Information supplied —

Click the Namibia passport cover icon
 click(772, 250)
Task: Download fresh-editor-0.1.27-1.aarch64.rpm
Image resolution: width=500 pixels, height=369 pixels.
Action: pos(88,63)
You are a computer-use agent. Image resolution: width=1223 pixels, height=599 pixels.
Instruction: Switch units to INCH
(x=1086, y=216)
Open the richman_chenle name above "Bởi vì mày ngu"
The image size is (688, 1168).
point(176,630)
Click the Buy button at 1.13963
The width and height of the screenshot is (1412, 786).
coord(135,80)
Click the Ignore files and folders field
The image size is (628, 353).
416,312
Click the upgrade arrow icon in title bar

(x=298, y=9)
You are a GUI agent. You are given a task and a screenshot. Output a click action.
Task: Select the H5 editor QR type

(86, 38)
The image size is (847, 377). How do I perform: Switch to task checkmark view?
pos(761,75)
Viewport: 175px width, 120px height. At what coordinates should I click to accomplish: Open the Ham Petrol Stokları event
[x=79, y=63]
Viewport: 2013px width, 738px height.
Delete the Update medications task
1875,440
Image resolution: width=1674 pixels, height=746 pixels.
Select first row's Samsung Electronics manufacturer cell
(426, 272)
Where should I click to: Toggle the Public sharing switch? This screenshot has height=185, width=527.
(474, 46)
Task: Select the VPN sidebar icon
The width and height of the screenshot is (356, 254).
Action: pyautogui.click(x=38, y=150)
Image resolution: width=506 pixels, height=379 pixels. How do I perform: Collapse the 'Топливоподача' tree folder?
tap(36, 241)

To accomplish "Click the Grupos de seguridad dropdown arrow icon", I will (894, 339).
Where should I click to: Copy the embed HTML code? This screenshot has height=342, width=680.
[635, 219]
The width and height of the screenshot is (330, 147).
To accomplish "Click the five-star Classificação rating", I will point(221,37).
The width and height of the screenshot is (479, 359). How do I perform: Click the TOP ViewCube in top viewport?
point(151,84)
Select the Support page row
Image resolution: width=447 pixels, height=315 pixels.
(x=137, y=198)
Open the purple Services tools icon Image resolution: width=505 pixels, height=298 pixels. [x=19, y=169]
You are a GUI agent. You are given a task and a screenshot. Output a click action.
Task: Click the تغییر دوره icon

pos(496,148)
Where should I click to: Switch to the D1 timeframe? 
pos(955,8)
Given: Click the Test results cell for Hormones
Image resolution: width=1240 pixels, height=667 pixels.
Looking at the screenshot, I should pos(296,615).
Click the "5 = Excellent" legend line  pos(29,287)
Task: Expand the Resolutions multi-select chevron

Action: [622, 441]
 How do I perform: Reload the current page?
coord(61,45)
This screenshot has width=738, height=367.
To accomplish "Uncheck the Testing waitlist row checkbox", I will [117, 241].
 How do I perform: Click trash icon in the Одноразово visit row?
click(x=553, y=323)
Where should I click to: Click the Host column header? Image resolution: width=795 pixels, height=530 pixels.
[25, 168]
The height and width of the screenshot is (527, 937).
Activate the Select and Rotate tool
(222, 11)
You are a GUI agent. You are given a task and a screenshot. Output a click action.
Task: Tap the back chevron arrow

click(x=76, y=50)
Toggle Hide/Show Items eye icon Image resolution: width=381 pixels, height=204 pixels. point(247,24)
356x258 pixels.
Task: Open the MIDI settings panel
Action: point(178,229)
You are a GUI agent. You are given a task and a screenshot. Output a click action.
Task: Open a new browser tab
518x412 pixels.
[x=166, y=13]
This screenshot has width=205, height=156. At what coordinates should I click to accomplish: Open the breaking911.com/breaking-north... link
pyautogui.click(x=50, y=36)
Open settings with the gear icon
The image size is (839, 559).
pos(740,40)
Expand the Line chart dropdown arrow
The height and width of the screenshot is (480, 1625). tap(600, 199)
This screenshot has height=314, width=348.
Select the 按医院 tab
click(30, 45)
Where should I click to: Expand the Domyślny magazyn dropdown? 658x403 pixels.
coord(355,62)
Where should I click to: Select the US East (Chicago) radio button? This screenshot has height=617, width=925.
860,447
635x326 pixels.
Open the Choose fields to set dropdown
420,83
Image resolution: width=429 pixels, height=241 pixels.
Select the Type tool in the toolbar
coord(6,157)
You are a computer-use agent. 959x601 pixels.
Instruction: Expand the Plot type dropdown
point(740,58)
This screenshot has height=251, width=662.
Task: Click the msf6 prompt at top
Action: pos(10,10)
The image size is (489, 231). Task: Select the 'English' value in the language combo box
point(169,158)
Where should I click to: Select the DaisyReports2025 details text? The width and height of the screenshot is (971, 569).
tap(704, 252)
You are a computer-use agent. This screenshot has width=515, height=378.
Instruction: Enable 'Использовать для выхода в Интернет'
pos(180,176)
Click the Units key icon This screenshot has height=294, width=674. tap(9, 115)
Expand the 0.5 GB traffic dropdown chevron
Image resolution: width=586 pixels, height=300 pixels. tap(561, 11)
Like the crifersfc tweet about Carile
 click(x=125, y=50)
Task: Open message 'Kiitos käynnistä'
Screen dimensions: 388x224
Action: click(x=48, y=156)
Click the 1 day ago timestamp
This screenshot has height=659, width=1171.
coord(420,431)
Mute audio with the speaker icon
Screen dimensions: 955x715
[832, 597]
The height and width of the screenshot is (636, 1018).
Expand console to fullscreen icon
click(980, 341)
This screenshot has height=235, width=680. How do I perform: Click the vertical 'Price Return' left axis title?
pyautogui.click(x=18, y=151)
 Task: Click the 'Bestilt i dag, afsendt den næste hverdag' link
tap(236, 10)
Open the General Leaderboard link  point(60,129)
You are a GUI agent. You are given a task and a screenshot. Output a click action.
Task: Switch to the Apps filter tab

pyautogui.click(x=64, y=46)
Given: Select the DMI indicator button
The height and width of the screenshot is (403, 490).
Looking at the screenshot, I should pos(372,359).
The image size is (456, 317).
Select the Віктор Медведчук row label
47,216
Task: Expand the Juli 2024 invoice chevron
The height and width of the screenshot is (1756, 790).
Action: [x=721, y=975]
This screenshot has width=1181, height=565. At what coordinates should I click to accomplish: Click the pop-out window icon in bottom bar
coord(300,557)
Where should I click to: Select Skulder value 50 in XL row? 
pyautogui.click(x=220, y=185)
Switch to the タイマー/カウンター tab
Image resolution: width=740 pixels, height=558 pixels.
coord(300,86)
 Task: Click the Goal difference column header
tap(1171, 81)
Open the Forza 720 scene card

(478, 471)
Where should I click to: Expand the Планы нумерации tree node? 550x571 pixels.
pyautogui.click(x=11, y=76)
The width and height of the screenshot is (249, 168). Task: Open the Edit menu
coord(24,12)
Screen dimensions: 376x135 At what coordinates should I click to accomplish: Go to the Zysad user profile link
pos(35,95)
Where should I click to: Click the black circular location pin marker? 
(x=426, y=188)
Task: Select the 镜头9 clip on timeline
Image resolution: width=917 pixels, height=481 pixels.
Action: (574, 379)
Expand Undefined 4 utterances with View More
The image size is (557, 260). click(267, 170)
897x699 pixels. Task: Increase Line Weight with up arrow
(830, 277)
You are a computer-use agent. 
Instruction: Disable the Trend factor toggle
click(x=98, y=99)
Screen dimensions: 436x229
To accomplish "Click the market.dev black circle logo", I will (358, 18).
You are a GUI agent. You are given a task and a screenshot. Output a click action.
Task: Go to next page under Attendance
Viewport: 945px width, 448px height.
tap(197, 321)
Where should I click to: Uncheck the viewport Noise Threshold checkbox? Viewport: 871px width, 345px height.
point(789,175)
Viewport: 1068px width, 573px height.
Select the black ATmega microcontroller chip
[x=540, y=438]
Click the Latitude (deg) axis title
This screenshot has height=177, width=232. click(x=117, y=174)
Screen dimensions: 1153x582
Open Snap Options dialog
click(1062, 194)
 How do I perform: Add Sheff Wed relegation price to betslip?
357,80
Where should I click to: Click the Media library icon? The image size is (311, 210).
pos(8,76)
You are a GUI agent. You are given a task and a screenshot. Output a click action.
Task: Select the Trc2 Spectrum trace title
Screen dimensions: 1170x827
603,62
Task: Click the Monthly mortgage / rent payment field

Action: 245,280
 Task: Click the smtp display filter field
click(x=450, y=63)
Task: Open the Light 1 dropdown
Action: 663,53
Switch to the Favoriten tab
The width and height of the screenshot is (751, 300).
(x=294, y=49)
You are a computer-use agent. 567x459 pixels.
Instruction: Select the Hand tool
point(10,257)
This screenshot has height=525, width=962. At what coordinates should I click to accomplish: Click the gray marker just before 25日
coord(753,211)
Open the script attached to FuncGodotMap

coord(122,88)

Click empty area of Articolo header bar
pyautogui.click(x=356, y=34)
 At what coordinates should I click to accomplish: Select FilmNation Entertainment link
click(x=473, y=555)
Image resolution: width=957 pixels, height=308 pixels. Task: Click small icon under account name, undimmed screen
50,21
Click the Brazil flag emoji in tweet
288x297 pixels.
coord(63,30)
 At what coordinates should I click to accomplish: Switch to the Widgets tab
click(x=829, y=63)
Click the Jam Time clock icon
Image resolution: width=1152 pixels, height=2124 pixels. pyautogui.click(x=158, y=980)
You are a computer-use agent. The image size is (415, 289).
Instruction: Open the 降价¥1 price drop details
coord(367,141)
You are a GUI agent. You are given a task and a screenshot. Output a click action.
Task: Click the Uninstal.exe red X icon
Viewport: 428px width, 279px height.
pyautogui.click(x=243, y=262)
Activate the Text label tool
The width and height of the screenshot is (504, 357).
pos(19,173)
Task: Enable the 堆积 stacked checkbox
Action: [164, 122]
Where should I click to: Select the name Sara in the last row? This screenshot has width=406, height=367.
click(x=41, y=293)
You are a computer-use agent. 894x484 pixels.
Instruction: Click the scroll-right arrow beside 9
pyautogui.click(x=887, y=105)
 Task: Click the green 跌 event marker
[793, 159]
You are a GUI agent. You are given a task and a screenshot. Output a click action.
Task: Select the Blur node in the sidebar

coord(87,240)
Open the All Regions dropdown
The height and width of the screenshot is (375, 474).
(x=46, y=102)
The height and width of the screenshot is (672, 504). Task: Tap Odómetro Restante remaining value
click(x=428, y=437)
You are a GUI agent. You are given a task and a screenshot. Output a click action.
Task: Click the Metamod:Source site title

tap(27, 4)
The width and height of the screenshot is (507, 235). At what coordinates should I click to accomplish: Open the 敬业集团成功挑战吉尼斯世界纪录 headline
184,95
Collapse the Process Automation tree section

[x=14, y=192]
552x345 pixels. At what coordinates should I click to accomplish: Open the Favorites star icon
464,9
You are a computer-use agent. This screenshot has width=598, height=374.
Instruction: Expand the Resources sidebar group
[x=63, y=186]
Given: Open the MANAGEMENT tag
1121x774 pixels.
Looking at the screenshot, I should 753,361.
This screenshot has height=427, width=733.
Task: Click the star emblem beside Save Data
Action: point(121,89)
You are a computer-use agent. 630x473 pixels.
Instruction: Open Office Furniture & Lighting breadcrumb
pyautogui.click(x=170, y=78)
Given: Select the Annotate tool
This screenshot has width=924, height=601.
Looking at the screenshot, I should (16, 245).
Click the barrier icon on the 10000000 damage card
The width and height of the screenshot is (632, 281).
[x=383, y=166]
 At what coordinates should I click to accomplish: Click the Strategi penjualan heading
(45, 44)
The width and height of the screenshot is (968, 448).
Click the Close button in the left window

Assigned task —
Return, word for word, the lines of the data above from the line with "Like the crifersfc tweet about Carile" through the line with "Task: Open message 'Kiitos käynnistä'", inclusive.

Answer to the exercise —
Like the crifersfc tweet about Carile
 click(x=125, y=50)
Task: Open message 'Kiitos käynnistä'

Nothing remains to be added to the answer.